- [Record set]:
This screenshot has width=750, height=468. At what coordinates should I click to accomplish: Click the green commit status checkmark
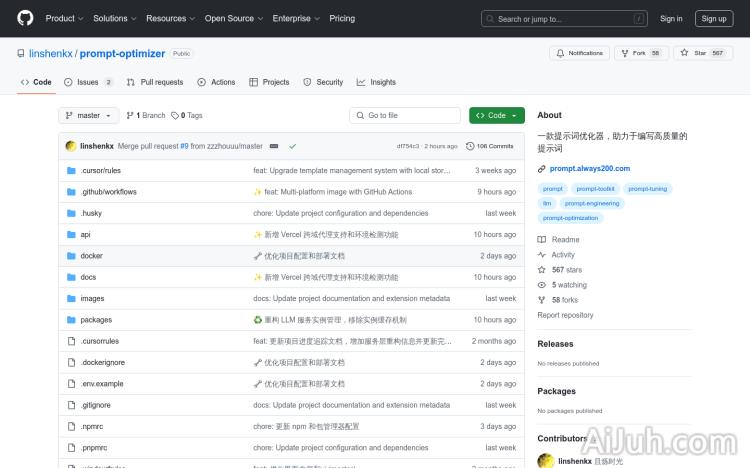[292, 146]
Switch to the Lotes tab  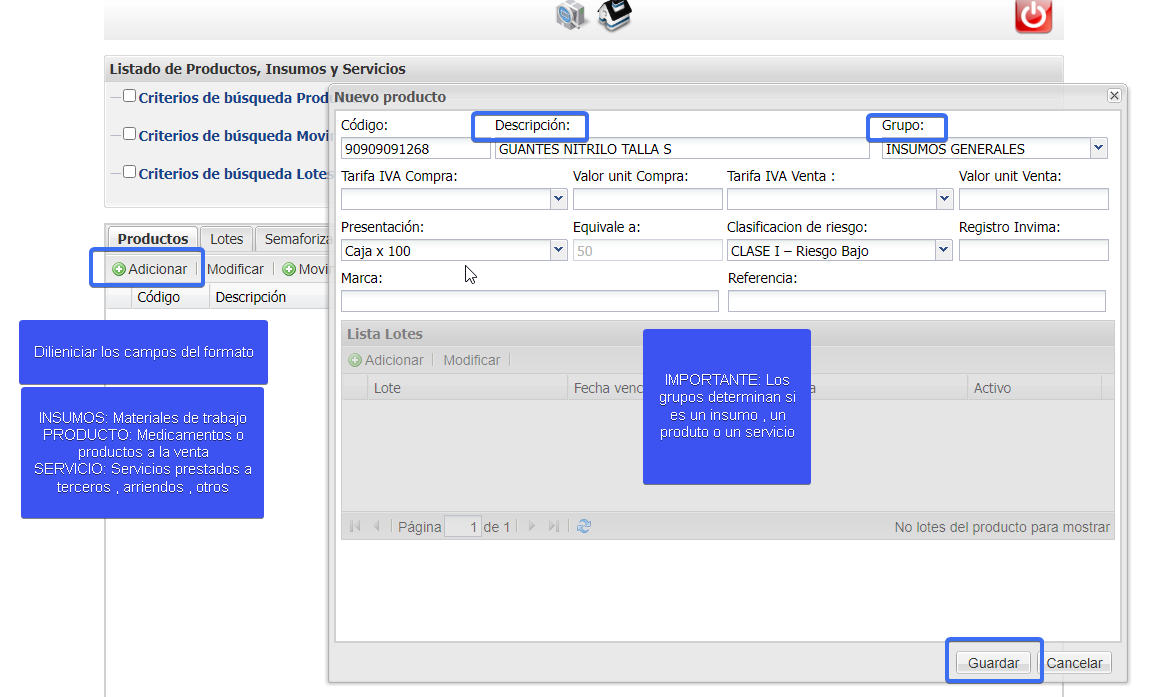coord(227,239)
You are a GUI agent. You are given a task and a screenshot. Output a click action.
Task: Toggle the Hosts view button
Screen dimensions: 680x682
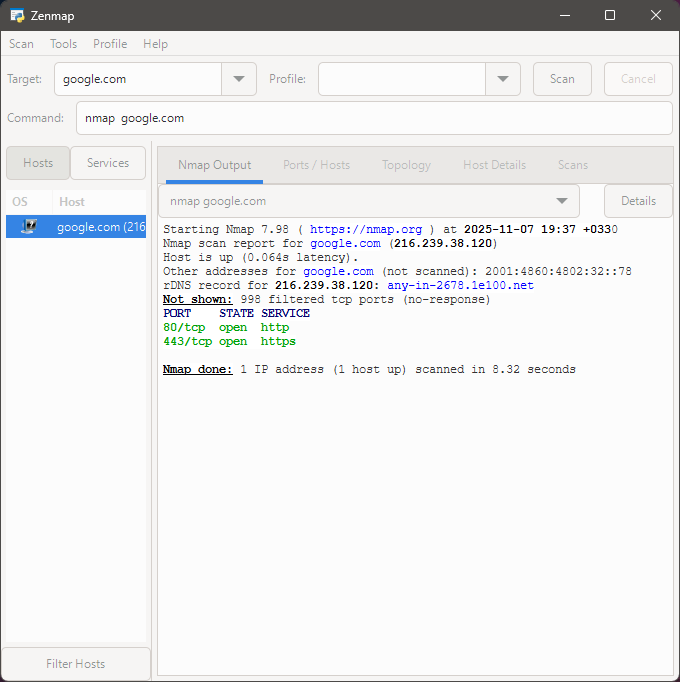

- [Work task]: Every line from the one with "You are a GUI" through the last line of the listing above must be written out exactly, and no picture may appear.

- [Output below]:
You are a GUI agent. You are given a task and a screenshot. Output a click action.
Task: Toggle the Hosts view button
Screen dimensions: 680x682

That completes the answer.